Let me explain what it is often like for a non-tenured teacher. In my 6 years of teaching, I never reached tenure. I was close, but then I moved to a different district and therefore had to start all over again to establish tenure. So, I am quite well acquainted as to what it is like to teach without tenure. Many private school teachers are also in non-tenured positions and experience what I did. When you are working toward tenure, most school districts consider those employees annual contract teachers. What that means is that they decide if they are going to hire you again from year to year. Unlike most jobs that will only get rid of you if lay offs are needed or you are doing a poor job, an annual contract teacher could technically be told that they won’t be hired the next year for no reason at all. In fact, you could have a satisfactory to outstanding review on your performance evaluation, but not be hired back the next year.
I’ve worked in other jobs that didn’t have me on an annual contract where I knew I had a job the next day, week, month, etc. For a non-tenured teacher, he or she never knows for sure if she or he has a job until they are offered the position again. I hated the uncertainty of not knowing. I knew it could be a matter of a personality conflict that could lead me to lose my job. I wanted tenure so that if they let me go, it would have to be under a justified reason.

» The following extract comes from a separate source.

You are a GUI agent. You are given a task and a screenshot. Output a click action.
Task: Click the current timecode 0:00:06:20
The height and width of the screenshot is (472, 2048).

The biggest misconception is that once a teacher reaches tenure, they can’t be fired. Like I said before, this is completely untrue. A tenured teacher can be fired. If a bad teacher is on the faculty at a school and they have a job to this day, it is not the fault of tenure….it is the fault of administration. All tenure does is to guarantee teachers a job from school year to school year AND provide information on what would need to be done to terminate their employment. The tenure contract outlines what needs to happen and in what order to lay off teachers, even those who have tenure. It also outlines the steps that administration needs to take to terminate a teacher’s position for poor performance.
One of the most common steps you will find is if the teacher gets an unsatisfactory performance evaluation, what steps need to be taken in order to get the teacher back to satisfactory. The reasoning behind this makes perfect sense. As long as administration did their jobs right, the first time, by accurately evaluating teachers before they are given tenure, the teacher was probably a good teacher in the beginning. So the first effort the school and district will want to make is to see if they can get the teacher back on track. It may be a combination of requiring new training and extra evaluations/observations and even having them observe other teachers. If that still doesn’t work and the teacher is still doing a miserable job, the administrators are guided by the tenure contract as to what documentation is needed to fire them. It may take up to a school year or so, but it can happen.
Unfortunately, people really believe that bad teachers are out there because they got tenure and are allowed to stay. Instead, I blame administrators who are unwilling to either see what their teachers are doing wrong and/or are unwilling to go through the steps to get rid of a bad teacher.